On Thursday, the French, British and Belgian ambassadors held a joint meeting in Kinshasa to demand Mr. Tshisekedi call on his followers to remain calm when the results are announced. Speaking after their meeting, Belgian Ambassador Dominique Struye de Swielande acknowledged the election's flaws, but played down their impact.
"We work through observing missions, which in general observed that many aspects of the election went well," he said. "While recognizing deficiencies that could lead to controversies, we hope the truth will come out of the ballot box."

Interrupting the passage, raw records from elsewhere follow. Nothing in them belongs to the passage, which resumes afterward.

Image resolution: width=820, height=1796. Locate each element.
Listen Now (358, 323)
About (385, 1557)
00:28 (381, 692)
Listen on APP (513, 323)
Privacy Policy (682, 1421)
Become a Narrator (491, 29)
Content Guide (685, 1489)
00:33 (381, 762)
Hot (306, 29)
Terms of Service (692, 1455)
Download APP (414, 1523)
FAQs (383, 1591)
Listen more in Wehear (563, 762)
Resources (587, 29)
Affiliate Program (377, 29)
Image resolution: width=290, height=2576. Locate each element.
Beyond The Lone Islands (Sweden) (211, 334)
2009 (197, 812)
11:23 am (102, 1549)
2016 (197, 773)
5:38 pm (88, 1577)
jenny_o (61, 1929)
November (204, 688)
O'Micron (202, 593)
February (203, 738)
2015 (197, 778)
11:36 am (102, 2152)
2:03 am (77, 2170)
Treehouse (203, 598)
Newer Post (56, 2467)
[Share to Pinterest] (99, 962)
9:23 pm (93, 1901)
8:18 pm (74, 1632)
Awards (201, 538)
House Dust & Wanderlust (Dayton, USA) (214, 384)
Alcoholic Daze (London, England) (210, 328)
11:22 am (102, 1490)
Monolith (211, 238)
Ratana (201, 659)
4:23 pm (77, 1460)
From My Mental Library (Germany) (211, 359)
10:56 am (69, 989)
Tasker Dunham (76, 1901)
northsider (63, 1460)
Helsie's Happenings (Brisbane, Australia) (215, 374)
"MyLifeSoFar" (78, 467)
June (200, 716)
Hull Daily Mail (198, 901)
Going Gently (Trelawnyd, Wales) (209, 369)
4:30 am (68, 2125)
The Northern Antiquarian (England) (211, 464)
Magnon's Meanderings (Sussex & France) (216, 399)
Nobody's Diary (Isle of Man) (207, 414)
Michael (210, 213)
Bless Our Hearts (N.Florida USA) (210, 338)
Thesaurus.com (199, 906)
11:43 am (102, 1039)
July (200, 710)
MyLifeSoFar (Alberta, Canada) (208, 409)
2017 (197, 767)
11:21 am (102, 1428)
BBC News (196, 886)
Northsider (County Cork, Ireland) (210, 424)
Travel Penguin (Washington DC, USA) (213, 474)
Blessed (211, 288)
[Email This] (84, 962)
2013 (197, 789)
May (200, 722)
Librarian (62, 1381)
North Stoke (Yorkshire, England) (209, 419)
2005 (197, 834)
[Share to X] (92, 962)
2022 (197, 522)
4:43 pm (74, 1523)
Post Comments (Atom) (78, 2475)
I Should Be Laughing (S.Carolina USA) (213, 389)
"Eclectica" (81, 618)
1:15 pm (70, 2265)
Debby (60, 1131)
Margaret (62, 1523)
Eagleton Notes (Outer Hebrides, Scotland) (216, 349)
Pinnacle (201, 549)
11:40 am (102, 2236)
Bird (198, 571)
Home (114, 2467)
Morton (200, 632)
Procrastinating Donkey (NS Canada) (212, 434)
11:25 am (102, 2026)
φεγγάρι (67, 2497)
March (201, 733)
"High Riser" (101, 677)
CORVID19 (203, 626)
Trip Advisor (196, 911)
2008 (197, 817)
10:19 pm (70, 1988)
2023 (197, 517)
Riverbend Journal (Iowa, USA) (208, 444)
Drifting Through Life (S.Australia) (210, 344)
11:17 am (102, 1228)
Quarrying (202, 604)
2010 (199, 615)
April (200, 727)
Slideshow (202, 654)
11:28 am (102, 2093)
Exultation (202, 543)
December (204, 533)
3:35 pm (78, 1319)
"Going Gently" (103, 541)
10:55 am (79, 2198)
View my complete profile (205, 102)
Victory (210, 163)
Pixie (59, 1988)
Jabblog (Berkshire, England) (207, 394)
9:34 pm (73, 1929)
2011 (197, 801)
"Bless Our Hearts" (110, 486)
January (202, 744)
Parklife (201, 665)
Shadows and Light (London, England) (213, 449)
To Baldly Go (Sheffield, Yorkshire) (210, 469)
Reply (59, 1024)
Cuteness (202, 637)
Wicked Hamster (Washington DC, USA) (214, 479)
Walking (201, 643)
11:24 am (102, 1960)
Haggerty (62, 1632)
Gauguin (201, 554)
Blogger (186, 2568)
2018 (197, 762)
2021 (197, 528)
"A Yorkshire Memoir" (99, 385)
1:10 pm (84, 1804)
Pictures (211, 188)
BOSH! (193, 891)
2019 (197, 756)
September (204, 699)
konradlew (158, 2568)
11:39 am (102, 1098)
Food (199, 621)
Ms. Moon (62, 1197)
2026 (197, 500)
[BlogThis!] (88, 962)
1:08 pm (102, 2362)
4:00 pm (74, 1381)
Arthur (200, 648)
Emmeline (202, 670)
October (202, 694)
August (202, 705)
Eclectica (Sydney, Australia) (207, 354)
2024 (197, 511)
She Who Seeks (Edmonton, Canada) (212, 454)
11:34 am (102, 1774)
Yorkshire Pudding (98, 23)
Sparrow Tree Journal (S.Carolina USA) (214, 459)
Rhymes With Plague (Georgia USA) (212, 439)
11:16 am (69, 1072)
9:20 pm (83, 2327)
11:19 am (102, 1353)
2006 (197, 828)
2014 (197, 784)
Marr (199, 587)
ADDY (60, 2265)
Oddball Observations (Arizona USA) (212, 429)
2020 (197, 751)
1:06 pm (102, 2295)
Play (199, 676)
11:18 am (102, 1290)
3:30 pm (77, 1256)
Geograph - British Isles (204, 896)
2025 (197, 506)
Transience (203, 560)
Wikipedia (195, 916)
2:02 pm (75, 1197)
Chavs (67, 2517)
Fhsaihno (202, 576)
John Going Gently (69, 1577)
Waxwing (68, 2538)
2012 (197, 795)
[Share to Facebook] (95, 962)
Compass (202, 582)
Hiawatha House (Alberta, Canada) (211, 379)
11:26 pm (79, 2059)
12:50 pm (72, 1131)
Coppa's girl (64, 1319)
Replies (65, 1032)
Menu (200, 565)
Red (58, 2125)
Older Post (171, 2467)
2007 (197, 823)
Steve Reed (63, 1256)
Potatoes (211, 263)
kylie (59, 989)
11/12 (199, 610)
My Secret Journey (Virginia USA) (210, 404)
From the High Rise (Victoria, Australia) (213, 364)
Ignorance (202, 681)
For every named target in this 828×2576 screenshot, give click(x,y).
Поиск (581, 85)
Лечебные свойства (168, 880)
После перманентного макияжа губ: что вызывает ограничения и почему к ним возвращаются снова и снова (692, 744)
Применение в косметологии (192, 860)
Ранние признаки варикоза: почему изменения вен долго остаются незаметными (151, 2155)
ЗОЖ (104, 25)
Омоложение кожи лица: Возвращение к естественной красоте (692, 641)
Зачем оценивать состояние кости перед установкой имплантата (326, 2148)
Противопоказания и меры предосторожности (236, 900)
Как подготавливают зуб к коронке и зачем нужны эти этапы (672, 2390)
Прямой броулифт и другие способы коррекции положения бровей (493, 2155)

Election observers, opposition figures and diplomats have called on the election commission to release more-detailed election data. An estimated 32 million people were registered to vote for 11 presidential candidates and 18,000 candidates for 500 seats in Parliament, but allegations by the opposition and nongovernmental organizations of fraud and voter intimidation have marred results from Congo's provinces.
David Pottie, who led the Atlanta-based Carter Center's election-observation team, listed a series of critical problems with the election. Those included tens of thousands of lost and destroyed ballots, forced votes and the refusal of the election commission to release raw numbers from Congo's 63,000 polling stations, rather than the 11 sets of provincial-level results it has released.
Without raw data, Mr. Pottie said, it will be impossible for candidates and their supporters to verify the results and check their independent tallies with the official counts. "There was evidence of mismanagement of aspects of the election process right from the top," he said.
The electoral commission has promised to release those numbers after final results are announced. Then candidates will have 48 hours to file formal complaints with Congo's supreme court, but they will likely have to do so without the benefit of detailed polling data.
The stakes for Congo's election are high. The country has slipped in and out of civil war since 1996. And trouble here has often spilled into Congo's nine bordering countries, slowing development in the heart of the African continent. In a research note Thursday, the International Crisis Group warned that "Kinshasa will bear the brunt of the clashes, but violence could explode in other areas."
That threat of violence is tempering criticism from the international community, said Nyambura Githaiga, a Nairobi, Kenya-based researcher with the Institute for Strategic Studies, an African think tank.
"Caution is not a bad thing," said Ms. Githaiga. "These things can spiral out of control very quickly and if the opposition is riling things up and ready to go to the streets, the international community has to be the voice of caution."
The vote count is only the latest in a series of problems that have plagued the poll, the second since 2006, when Mr. Kabila won election. Mr. Kabila first assumed the presidency after his father, Laurent-Désiré Kabila, was assassinated in 2001.
Ahead of the election, Mr. Kabila pushed through election-law changes that replaced a runoff system and were seen to be favoring the incumbent. And he recently placed more than a dozen judges on Congo's Supreme Court—the last recourse for candidates unsatisfied with the election result.